Some of the most significant discoveries in the world of theoretical physics have been made by the Large Hadron collider.

Scientists are excited to build a particle collider that will be four times the size of the current one and cost $25 billion to build.

Tom Hartsfield is a physicist. In a new essay for Big Think, Hartsfield argues that the funds should be spent somewhere else.

Supersymmetry

Particle colliders' discoveries are becoming more obscure and theoretical. There's a chance that supersymmetry, a highly involved set of rules that scientists have used to fill in the gaps of the Standard Model of particle physics, may not be able to explain a lot of things.

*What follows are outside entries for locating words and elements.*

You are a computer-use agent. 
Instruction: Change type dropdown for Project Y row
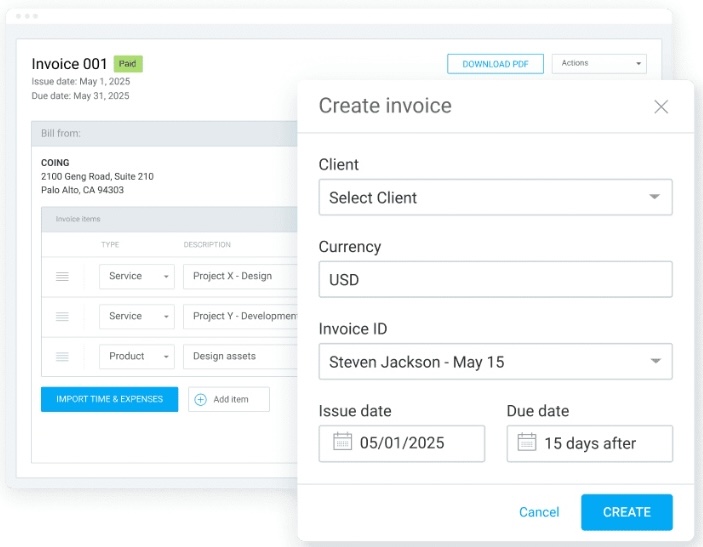point(136,316)
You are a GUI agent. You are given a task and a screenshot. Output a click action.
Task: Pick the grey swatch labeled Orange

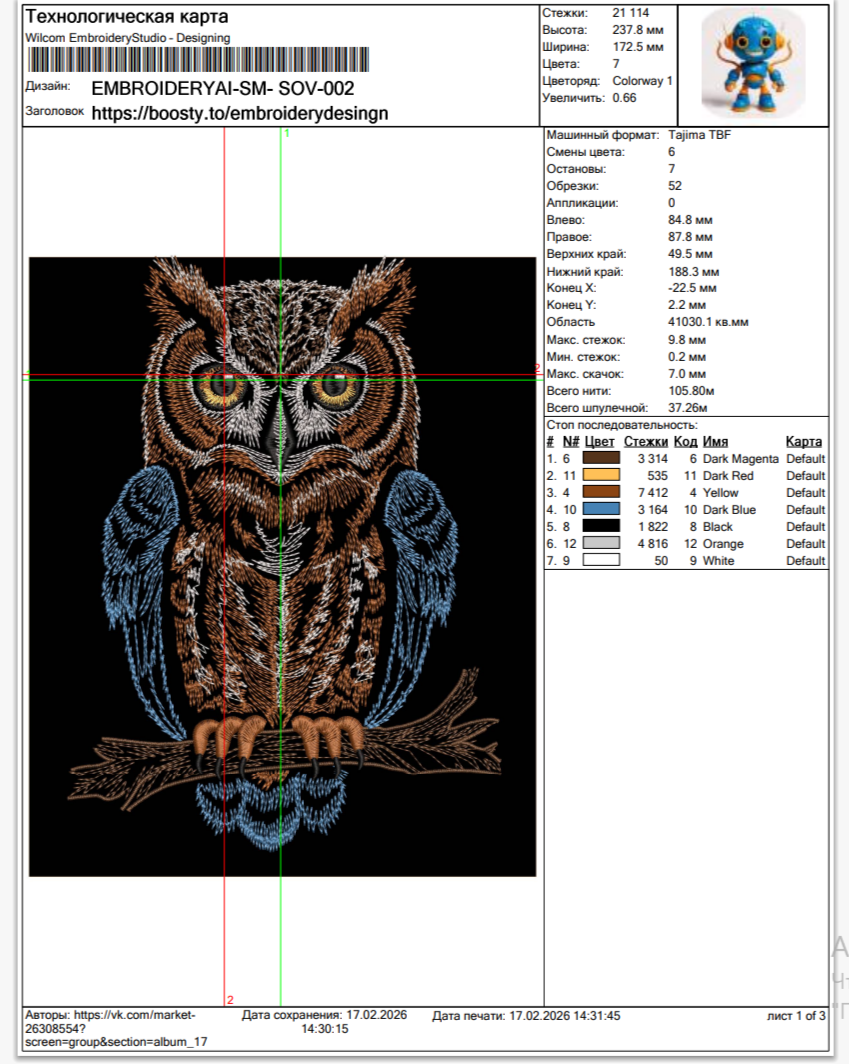coord(601,543)
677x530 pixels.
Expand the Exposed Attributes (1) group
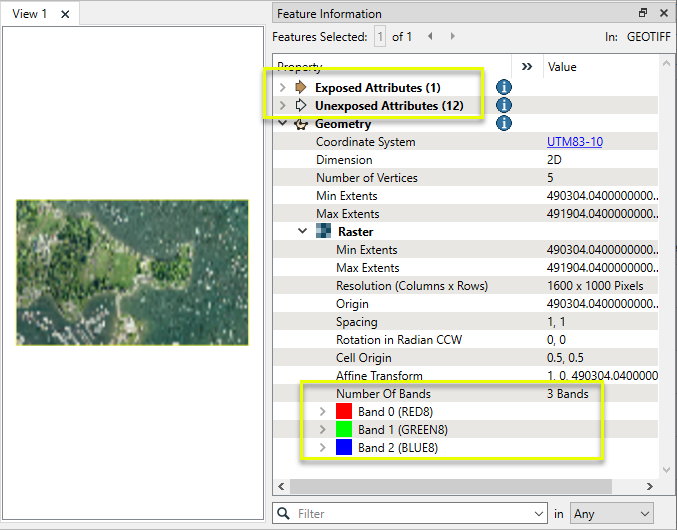click(x=283, y=87)
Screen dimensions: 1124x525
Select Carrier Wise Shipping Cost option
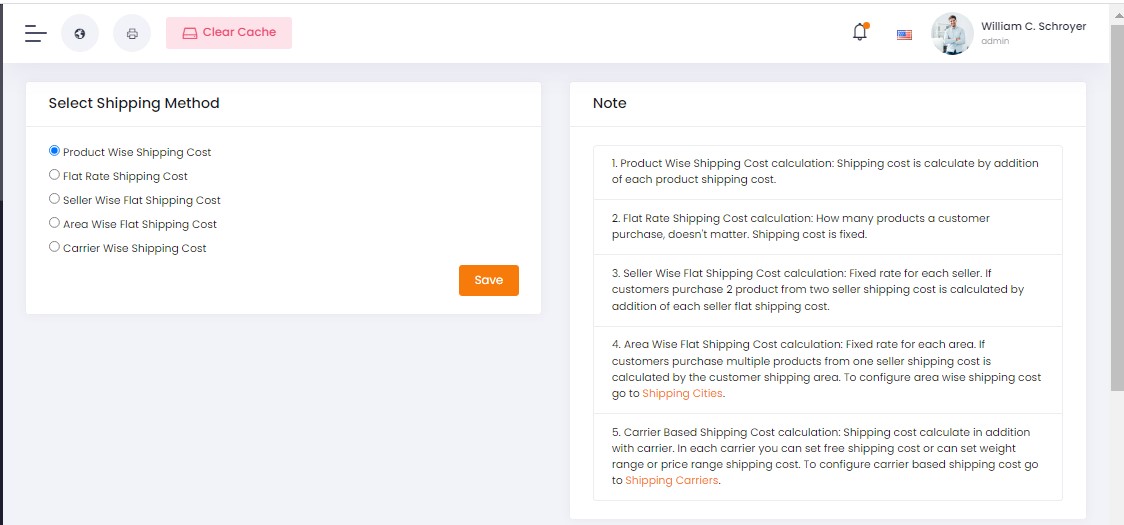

He writes that symmetry is not a tight and efficient theory. There is a convoluted mess of mathematical models that could possibly explain anything.

Spending billions of dollars on a bigger particle collider might not be able to test the theory.

Penny Wise

It could be a huge mistake to spend up to 100 billion dollars on a new version of the LHC.

It's better to focus on problems that you know are out there when you don't have much to go on. There are things that will lead to new discoveries.

100,000 smaller physics experiments could be funded with 100 billion dollars.

He suggested that a lot of money could be used to solve other big issues, like fusion energy.

The design for a 62 mile Future Circular collider is in the early stages of development and is expected to be completed by 2040.

Some people disagree that a huge collider would lead to better understanding of the universe.

Don't build another Large Hadron collider. Big think.

There may be a mirror universe in which time runs backwards, according to scientists.